The announcement meant 700 workers would be out of work
Posted at 5:00 AM, Feb 17, 2022
and last updated 2022-02-17 05:00:37-05

INDIANAPOLIS — RCA / Ariola workers had to face the music in February 1987 when company officials announced the record stamping plant on East 30th Street would cease operations. The announcement meant 700 workers would soon be out of a job.

The plant, which began pressing records in 1939, was the largest of three plants operated by RCA. However demand for vinyl records had plummeted in the mid 1980s thanks to the rise in popularity of cassette tapes and compact discs.

Former WRTV reporter Angela Cain talked with customers about changing preferences at an area music store on Feb. 6, 1987.

“I find CDs to be much more convenient,” said one customer. “CDs are higher priced, but I think it’s worth it in terms of the quality of the sound.”

That customer wasn’t the only one singing a different tune.

Former WRTV Reporter Gerry Dick took an in-depth look at the compact disc frenzy just a few months before the closure was announced.

Dick spoke with workers about the plant closure on Feb. 6, 1987.

“I haven’t had to look for a job in 20 years,” RCA employee Lonnie Compton said.

While the shutdown wasn’t music to anyone’s ears, it was a familiar song on the east side.

The RCA plant closing was one of several gloomy economic stories near the Shadeland Avenue corridor.

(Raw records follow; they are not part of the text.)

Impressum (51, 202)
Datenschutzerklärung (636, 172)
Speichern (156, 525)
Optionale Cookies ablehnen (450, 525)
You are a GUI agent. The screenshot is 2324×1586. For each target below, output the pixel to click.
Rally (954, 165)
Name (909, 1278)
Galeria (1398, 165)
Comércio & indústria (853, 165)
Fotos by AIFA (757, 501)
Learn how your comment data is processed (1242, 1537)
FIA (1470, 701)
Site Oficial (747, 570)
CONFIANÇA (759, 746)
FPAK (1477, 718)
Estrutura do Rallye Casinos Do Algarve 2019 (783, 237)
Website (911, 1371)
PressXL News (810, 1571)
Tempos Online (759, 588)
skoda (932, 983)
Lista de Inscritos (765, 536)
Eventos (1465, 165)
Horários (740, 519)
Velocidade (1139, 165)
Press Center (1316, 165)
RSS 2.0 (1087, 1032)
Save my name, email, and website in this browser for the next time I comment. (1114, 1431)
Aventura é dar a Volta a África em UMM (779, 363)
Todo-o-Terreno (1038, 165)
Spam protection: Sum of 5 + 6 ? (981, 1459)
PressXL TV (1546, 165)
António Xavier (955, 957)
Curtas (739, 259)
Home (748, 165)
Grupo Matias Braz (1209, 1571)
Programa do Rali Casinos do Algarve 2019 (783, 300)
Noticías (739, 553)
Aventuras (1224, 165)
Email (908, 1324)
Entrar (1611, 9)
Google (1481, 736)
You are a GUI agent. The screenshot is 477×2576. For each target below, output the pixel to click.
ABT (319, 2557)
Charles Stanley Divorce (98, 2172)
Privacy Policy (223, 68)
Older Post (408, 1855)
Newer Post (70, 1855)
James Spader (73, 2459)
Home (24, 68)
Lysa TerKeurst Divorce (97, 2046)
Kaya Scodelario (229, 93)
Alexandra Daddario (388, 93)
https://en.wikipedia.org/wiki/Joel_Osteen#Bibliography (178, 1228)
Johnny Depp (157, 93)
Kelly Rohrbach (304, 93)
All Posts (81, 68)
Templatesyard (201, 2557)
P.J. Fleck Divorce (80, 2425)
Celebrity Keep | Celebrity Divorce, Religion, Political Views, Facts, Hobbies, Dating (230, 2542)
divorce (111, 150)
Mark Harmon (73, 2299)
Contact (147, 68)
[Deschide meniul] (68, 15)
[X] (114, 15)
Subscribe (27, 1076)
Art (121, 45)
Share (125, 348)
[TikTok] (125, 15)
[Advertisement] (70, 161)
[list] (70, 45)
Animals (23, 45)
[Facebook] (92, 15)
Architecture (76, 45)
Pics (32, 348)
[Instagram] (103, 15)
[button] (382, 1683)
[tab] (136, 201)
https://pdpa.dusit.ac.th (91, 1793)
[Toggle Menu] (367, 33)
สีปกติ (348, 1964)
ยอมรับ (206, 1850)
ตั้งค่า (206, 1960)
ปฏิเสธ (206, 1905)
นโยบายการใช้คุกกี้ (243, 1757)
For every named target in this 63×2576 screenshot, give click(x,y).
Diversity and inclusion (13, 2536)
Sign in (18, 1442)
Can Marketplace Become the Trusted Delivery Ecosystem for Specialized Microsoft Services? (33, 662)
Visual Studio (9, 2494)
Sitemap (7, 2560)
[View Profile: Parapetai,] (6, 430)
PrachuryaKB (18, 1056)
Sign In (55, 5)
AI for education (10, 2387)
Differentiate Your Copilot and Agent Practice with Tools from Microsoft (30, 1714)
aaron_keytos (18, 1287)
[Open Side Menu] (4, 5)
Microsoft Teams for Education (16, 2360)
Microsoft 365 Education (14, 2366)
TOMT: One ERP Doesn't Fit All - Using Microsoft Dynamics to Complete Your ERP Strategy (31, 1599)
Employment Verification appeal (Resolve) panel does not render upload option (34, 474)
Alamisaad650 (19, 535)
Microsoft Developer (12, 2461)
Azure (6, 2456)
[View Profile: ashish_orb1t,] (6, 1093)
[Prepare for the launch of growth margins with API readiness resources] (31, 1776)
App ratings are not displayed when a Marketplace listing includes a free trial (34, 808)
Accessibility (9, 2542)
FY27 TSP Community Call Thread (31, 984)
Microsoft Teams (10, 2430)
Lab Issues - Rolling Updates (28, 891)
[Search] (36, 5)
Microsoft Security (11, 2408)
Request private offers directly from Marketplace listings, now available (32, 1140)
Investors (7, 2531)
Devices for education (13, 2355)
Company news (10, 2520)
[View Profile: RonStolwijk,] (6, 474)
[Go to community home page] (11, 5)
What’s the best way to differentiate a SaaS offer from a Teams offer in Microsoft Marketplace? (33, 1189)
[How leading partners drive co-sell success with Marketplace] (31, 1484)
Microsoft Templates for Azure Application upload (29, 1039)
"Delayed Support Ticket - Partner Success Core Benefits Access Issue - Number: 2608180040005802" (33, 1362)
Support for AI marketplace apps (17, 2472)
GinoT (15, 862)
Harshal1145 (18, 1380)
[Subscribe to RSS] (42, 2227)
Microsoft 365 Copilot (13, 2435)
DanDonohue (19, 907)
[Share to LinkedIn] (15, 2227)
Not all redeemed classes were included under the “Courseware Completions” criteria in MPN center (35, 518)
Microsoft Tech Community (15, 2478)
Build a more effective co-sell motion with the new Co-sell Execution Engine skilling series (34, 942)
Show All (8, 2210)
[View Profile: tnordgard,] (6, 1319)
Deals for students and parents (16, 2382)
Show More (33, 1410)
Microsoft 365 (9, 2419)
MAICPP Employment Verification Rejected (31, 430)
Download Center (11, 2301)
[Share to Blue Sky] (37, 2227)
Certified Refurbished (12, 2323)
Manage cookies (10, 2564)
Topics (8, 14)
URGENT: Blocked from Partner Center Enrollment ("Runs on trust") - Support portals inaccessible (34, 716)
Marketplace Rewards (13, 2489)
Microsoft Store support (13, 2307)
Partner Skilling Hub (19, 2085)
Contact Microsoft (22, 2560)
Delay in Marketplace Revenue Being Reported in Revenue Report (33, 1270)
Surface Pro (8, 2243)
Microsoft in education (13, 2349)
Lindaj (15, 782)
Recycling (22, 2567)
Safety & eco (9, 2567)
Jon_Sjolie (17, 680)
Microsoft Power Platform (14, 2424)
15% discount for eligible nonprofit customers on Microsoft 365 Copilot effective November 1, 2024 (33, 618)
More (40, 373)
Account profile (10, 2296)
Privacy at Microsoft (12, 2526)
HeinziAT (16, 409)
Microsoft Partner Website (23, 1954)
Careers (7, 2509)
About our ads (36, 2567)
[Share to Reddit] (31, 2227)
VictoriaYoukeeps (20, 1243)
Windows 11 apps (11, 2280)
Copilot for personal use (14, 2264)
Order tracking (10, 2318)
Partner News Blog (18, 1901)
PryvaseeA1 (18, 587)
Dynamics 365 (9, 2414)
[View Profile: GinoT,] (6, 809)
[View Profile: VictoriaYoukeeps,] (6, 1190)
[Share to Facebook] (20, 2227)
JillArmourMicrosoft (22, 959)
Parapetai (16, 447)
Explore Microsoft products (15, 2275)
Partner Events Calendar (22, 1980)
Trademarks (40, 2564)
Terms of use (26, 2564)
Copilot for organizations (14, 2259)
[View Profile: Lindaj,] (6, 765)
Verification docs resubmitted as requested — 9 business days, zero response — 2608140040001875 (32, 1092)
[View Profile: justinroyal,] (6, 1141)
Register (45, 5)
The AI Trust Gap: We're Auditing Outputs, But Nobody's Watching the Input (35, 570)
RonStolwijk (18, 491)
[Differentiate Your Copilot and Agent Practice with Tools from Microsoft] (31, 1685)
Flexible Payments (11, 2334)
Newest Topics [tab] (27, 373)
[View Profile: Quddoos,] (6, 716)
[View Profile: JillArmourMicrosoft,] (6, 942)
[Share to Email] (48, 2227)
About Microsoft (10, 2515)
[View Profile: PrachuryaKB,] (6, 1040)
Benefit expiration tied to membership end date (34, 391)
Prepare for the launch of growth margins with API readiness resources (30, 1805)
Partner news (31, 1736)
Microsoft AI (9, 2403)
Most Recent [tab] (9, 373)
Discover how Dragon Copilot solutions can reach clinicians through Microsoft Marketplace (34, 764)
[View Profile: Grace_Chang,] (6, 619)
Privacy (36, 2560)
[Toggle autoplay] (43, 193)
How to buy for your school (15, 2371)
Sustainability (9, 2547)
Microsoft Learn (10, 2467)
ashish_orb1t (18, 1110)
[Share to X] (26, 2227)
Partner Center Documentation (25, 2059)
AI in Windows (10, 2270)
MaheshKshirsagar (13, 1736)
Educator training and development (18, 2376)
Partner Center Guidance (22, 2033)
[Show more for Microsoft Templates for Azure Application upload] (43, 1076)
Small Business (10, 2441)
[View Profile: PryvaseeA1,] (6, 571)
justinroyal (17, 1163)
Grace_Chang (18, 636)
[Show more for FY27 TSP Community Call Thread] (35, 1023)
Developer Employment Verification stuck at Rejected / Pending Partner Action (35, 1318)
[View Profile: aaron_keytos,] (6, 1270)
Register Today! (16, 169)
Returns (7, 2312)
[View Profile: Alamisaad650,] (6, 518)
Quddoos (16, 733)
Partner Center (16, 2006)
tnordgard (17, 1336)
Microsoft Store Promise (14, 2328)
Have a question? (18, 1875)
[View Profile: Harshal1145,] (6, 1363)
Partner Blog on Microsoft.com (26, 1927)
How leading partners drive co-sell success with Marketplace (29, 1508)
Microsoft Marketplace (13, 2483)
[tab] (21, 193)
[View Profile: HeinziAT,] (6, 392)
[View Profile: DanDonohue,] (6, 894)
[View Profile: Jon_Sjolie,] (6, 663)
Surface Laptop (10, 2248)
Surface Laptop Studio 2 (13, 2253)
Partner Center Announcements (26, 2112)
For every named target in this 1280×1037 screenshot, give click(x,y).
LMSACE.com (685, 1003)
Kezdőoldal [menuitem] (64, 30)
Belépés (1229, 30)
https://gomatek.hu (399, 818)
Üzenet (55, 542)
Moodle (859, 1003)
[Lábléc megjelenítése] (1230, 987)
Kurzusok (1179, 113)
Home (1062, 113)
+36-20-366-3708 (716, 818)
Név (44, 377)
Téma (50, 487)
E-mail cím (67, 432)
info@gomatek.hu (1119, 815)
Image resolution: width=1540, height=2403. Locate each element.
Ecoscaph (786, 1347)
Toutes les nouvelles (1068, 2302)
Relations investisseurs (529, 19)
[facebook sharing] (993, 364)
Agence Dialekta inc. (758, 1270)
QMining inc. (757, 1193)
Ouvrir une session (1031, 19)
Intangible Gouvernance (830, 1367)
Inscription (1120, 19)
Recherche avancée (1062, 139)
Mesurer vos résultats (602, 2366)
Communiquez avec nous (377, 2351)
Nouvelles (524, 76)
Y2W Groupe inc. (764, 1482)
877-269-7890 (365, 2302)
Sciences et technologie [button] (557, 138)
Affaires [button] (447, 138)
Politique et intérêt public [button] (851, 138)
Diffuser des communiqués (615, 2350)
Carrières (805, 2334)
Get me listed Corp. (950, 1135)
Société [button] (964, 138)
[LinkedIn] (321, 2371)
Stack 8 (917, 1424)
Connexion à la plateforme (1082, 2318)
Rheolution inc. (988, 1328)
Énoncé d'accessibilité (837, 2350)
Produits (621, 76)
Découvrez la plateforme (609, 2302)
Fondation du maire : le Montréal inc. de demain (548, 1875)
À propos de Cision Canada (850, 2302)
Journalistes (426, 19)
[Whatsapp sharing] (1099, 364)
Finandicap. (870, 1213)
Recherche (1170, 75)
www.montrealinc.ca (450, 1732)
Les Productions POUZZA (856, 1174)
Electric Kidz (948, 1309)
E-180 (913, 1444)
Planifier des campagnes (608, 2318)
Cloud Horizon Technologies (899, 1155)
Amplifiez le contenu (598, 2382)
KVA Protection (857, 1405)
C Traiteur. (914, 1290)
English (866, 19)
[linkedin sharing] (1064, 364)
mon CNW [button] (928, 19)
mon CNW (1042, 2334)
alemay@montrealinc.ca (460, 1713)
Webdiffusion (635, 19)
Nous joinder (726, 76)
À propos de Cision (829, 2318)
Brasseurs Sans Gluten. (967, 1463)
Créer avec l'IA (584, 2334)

Western Electric shuttered its east side operations a few years earlier and just months after the RCA announcement, Chrysler announced the closure of its electrical components plant which sat across from the RCA plant.

The closures were a broken record of sorts for manufacturing on the city’s east side. Mayor Bill Hudnut said Indianapolis was caught between the industrial and information ages.

“We’ve got to recognize that a lot of the old blue-collar jobs are disappearing never to come back,” Hudnut said. “We have an obligation as a society and as a government to the people who are being laid off, who have 20-25 years in at a company, and need something else for their families.”

Federal dollars were allotted for job retraining programs, but the outlook for many workers was bleak.

“I know people laid off before me that still haven’t found a job,” Greg Posley said. “It doesn’t look at all promising.”

The plant shut down in January 1988.